#### Work to complete:
Write out the full set of records below exactly.

#### Provided material:
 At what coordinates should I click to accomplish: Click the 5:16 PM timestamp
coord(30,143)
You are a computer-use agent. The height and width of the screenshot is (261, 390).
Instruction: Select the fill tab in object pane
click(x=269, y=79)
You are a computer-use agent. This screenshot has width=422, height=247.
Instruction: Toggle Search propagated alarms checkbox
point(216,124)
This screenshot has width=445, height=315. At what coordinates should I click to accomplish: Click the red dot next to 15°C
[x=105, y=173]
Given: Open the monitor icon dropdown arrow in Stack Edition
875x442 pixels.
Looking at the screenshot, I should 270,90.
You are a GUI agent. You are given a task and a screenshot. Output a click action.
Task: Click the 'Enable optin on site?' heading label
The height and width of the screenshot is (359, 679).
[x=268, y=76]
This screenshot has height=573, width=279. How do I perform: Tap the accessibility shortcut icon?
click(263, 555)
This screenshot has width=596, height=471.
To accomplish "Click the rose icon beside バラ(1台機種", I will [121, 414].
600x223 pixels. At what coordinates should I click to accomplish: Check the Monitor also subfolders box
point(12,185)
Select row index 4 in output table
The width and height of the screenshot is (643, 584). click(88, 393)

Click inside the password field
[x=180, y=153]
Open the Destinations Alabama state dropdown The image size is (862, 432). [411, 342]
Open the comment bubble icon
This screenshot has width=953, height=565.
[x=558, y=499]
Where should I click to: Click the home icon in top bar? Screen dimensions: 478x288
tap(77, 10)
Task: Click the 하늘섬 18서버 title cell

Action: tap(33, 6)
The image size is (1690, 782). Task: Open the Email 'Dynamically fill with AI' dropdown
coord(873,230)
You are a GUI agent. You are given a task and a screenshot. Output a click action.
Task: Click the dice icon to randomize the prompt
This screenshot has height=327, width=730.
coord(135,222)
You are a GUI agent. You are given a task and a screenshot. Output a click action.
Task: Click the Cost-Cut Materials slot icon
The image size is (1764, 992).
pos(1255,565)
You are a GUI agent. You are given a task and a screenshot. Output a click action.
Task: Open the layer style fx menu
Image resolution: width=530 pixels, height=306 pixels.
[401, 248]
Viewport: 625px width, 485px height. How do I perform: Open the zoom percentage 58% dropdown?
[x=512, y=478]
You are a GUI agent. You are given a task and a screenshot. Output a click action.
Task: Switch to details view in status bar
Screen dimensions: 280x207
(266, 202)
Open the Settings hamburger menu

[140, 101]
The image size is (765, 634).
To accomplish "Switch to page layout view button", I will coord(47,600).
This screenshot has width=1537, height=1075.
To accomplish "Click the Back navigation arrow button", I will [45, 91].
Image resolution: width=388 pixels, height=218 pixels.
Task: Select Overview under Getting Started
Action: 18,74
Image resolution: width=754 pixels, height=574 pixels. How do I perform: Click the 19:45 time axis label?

#### Written solution:
 At what coordinates should I click to accomplish: Click the 5:16 PM timestamp
coord(30,143)
You are a computer-use agent. The height and width of the screenshot is (261, 390).
Instruction: Select the fill tab in object pane
click(x=269, y=79)
You are a computer-use agent. This screenshot has width=422, height=247.
Instruction: Toggle Search propagated alarms checkbox
point(216,124)
This screenshot has width=445, height=315. At what coordinates should I click to accomplish: Click the red dot next to 15°C
[x=105, y=173]
Given: Open the monitor icon dropdown arrow in Stack Edition
875x442 pixels.
Looking at the screenshot, I should 270,90.
You are a GUI agent. You are given a task and a screenshot. Output a click action.
Task: Click the 'Enable optin on site?' heading label
The height and width of the screenshot is (359, 679).
[x=268, y=76]
This screenshot has height=573, width=279. How do I perform: Tap the accessibility shortcut icon?
click(263, 555)
This screenshot has width=596, height=471.
To accomplish "Click the rose icon beside バラ(1台機種", I will [121, 414].
600x223 pixels. At what coordinates should I click to accomplish: Check the Monitor also subfolders box
point(12,185)
Select row index 4 in output table
The width and height of the screenshot is (643, 584). click(88, 393)

Click inside the password field
[x=180, y=153]
Open the Destinations Alabama state dropdown The image size is (862, 432). [411, 342]
Open the comment bubble icon
This screenshot has width=953, height=565.
[x=558, y=499]
Where should I click to: Click the home icon in top bar? Screen dimensions: 478x288
tap(77, 10)
Task: Click the 하늘섬 18서버 title cell

Action: tap(33, 6)
The image size is (1690, 782). Task: Open the Email 'Dynamically fill with AI' dropdown
coord(873,230)
You are a GUI agent. You are given a task and a screenshot. Output a click action.
Task: Click the dice icon to randomize the prompt
This screenshot has height=327, width=730.
coord(135,222)
You are a GUI agent. You are given a task and a screenshot. Output a click action.
Task: Click the Cost-Cut Materials slot icon
The image size is (1764, 992).
pos(1255,565)
You are a GUI agent. You are given a task and a screenshot. Output a click action.
Task: Open the layer style fx menu
Image resolution: width=530 pixels, height=306 pixels.
[401, 248]
Viewport: 625px width, 485px height. How do I perform: Open the zoom percentage 58% dropdown?
[x=512, y=478]
You are a GUI agent. You are given a task and a screenshot. Output a click action.
Task: Switch to details view in status bar
Screen dimensions: 280x207
(266, 202)
Open the Settings hamburger menu

[140, 101]
The image size is (765, 634).
To accomplish "Switch to page layout view button", I will coord(47,600).
This screenshot has width=1537, height=1075.
To accomplish "Click the Back navigation arrow button", I will [45, 91].
Image resolution: width=388 pixels, height=218 pixels.
Task: Select Overview under Getting Started
Action: 18,74
Image resolution: width=754 pixels, height=574 pixels. How do I perform: Click the 19:45 time axis label?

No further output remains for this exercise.